Whether or not capitalists intend to, they benefit from racism between workers on their job site. Capitalists have always paid white workers more money and given them privileges relative to Blacks. What is the likely fallout? There will be racial animosity. Black workers will be angry that white workers are being paid more money to do the same work. White workers will look for and find ideologies like racism and fascism to help justify these inequalities. Both white and Black workers face the same problem. They work very hard under difficult circumstances and are not paid very much. They have two choices. The first is either they see their problem as part of a questionable capitalist system or not. If they see that it is, they will unite on the basis of occupying the same class. The other choice is for white workers to think they have more in common with white employers on the basis of race and ignore their class commonalties with Black workers. If they do that, they are likely to be susceptible to many of the fourteen characteristics of dogmatism.
Small business owners are also caught in a bind. In a contracting economy, compared to corporate capitalists, the small business owner is likely to go under. They are also faced with two ways to make sense of things.
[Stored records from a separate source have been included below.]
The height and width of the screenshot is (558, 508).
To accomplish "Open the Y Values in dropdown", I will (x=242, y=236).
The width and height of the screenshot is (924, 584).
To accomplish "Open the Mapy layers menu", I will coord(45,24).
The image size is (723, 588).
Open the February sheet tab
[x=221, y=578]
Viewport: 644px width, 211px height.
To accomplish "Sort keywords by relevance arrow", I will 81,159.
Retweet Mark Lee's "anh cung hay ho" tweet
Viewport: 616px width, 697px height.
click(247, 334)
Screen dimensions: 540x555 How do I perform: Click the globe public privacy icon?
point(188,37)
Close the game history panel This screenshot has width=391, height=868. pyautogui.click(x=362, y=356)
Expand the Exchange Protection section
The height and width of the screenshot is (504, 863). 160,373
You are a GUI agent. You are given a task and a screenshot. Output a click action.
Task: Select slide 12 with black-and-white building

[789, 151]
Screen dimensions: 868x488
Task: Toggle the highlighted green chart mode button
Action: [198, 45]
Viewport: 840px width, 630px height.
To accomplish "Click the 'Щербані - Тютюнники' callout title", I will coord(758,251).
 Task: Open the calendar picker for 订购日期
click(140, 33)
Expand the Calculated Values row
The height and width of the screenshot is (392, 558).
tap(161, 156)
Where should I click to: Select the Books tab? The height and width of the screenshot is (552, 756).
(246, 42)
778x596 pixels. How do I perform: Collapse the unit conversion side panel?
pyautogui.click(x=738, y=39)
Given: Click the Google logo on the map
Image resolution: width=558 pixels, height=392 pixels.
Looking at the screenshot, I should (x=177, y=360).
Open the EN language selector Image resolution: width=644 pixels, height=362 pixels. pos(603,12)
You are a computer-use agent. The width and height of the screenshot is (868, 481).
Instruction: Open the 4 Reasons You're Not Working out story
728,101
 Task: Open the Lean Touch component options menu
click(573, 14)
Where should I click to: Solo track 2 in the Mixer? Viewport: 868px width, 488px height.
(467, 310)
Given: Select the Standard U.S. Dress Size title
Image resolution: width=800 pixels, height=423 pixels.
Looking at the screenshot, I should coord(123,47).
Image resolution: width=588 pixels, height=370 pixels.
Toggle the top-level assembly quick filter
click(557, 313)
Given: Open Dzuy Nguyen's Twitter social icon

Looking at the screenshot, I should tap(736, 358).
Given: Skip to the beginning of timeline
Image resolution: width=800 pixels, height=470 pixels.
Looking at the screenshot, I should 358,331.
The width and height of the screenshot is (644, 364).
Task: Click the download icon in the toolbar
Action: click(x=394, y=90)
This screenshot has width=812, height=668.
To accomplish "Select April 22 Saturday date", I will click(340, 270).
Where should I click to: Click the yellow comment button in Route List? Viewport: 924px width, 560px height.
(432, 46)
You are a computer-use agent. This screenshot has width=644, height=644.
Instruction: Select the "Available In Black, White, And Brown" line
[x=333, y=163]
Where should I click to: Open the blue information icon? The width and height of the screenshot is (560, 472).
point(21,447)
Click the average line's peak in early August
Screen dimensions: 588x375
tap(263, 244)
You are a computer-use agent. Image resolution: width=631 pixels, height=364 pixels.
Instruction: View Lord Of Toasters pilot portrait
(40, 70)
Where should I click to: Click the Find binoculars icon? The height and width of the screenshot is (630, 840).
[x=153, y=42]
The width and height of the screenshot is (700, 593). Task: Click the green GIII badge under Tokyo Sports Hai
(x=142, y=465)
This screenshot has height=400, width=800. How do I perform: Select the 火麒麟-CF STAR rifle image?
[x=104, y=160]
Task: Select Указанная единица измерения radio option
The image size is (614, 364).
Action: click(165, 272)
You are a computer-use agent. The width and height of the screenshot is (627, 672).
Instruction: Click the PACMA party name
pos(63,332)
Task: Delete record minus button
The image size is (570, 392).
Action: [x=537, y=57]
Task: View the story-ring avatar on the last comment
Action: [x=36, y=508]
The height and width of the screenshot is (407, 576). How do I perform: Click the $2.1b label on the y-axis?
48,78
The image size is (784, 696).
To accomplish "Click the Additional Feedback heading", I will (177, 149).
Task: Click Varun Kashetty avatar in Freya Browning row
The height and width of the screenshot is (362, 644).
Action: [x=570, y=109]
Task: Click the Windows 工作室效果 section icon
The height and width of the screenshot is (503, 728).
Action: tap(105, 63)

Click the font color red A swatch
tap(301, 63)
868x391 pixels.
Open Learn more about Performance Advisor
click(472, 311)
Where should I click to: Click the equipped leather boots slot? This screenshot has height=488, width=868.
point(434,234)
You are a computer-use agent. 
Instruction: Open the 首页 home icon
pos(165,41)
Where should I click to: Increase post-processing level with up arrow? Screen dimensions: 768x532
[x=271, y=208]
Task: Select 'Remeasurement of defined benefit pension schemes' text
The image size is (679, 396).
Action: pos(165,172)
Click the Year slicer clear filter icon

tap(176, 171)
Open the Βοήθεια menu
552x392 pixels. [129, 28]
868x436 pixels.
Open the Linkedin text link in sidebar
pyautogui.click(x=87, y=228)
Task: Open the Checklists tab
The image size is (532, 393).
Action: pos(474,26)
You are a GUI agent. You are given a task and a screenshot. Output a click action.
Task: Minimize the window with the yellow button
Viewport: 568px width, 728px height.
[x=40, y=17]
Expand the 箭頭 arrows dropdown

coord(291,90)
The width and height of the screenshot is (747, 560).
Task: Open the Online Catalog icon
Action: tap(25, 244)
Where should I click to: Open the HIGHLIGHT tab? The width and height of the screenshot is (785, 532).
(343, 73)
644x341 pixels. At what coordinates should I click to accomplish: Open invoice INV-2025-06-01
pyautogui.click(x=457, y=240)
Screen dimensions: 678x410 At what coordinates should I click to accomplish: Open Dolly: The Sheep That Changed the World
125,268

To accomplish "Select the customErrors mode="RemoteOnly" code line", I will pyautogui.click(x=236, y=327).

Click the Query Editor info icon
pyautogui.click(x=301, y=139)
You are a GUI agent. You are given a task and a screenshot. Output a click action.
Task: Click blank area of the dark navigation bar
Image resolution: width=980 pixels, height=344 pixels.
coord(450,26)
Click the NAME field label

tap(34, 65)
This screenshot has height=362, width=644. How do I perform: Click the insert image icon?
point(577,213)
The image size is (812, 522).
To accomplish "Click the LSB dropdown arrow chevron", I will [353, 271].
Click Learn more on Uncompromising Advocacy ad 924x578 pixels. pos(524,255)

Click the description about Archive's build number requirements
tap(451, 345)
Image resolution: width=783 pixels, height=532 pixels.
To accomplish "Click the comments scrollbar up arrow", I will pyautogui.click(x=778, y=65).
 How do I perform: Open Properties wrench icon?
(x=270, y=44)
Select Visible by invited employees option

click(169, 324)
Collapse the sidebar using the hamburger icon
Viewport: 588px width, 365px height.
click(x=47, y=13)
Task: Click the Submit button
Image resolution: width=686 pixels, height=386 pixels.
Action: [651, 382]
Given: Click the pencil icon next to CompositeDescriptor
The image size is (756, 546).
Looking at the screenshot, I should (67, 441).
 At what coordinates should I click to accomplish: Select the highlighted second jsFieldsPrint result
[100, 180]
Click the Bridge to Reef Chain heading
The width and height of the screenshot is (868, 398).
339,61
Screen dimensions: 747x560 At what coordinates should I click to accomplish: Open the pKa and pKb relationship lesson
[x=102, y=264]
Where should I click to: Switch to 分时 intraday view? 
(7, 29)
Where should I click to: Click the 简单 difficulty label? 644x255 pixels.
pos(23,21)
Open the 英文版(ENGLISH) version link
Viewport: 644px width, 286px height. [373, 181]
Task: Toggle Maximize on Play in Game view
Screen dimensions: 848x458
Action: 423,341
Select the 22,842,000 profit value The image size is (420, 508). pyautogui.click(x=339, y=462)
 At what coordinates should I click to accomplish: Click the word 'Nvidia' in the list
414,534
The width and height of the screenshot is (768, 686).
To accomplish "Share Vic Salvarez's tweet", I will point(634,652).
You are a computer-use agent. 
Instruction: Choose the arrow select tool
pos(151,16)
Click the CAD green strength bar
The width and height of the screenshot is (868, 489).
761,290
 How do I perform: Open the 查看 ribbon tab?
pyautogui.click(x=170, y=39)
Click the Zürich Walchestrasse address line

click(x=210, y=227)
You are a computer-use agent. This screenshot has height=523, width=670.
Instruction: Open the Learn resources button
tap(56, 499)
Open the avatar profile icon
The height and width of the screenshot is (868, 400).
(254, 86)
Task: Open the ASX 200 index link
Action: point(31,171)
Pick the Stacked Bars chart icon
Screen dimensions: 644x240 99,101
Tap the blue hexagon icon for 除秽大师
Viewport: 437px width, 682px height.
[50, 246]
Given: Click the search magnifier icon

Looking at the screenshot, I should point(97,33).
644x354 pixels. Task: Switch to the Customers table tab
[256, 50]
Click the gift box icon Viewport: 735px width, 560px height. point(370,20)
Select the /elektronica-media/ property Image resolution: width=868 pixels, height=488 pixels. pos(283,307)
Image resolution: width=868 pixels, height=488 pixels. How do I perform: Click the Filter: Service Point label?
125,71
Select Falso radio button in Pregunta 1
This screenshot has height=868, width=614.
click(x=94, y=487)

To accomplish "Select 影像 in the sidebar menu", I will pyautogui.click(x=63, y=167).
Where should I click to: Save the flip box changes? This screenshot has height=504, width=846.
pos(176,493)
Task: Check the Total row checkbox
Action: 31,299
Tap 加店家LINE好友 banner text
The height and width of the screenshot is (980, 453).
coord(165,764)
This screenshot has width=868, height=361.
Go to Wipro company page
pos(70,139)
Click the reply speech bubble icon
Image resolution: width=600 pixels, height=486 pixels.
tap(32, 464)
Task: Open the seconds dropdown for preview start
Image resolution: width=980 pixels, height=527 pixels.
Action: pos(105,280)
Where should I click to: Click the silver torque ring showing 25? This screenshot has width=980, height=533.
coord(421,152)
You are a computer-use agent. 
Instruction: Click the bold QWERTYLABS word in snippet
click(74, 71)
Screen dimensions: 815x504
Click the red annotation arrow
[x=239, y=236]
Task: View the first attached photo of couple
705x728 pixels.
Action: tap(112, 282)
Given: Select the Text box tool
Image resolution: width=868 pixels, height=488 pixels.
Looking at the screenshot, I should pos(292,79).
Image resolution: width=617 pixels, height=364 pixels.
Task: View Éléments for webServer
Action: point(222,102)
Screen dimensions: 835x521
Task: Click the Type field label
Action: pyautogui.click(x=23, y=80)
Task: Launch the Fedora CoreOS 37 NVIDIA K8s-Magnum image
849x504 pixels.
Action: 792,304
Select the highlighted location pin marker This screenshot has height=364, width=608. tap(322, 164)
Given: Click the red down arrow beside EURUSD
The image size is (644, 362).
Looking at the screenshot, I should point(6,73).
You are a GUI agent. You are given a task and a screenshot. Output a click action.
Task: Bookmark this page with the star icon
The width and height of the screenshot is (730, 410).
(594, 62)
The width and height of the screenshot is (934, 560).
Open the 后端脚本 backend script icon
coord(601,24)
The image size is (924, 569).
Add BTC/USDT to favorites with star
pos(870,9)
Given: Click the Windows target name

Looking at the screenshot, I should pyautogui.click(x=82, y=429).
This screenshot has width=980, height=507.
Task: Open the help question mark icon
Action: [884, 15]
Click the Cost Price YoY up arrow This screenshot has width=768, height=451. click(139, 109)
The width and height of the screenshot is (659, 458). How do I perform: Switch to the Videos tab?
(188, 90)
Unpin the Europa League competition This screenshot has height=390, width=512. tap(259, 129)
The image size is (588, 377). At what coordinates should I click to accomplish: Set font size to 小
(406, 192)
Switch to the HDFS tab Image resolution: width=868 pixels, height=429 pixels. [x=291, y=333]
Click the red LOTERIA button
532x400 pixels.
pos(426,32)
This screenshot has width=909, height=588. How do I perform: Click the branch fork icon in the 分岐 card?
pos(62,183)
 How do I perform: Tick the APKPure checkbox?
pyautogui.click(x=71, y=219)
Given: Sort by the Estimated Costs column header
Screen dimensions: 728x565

One is to choose a structural response which is to demand that the state give them more protection so that they are not gobbled up by corporate capitalists. But the other is to blame their workers for wanting more money. In order to make up some of their losses they pays workers less than corporate capitalists pay. In order to keep workers from unionizing they will pay white workers more than Blacks and attack Black workers for being too greedy. After all, they rationalize, the Blacks should be grateful the owner has even hired them. If the small business owners make the second choice, they too are likely to have many of the fourteen characteristics of dogmatism. In fact, in the last two “elections” in Mordor, labor historian Kim Moody has shown that small business owners have the highest percentage of voting for fascists.
This economic, class and race analysis will help explain three of the behavioral characteristics named in Part I. This includes preoccupation with power and status; glorification of in-group and vilification of out-group; and dogmatic authoritarian aggression towards minorities.
Psychology of Dogmatism in Early Childhood Development
Johnson points out that when parents are uninformed, indifferent or malevolent and fail to satisfy their baby’s emotional and social needs it is hard for the child to develop a sense of resilience.
Prolonged separation from the primary caregiver causes emotional, cognitive and social disorganization. When repeated attempts fail to make a connection to the caregiver, they may react with clinginess or aggressive confrontation. These children learn to mistrust themselves and others because they cannot get past the burdensome thoughts and anxiety that erode their self-confidence. (369)
One mother might assume that more often than not, her baby’s crying is manipulative or attention-seeking. Still others respond with alternating periods of tender loving care, normal distancing, smothering enmeshment, negligence and even abuse. Adopting beliefs and holding them with adamant certainly will compensate for childhood insecurities Insecure attachment and the ensuring anxiety may also be converted to dogmatic authoritarian aggression. (370-371)
Young children with a history of neglect or abuse experience chronic hyperarousal that elevates their hormone level and causes chaotic biochemical alternations… This aggregate of misfortune also impairs the development of empathy. (363)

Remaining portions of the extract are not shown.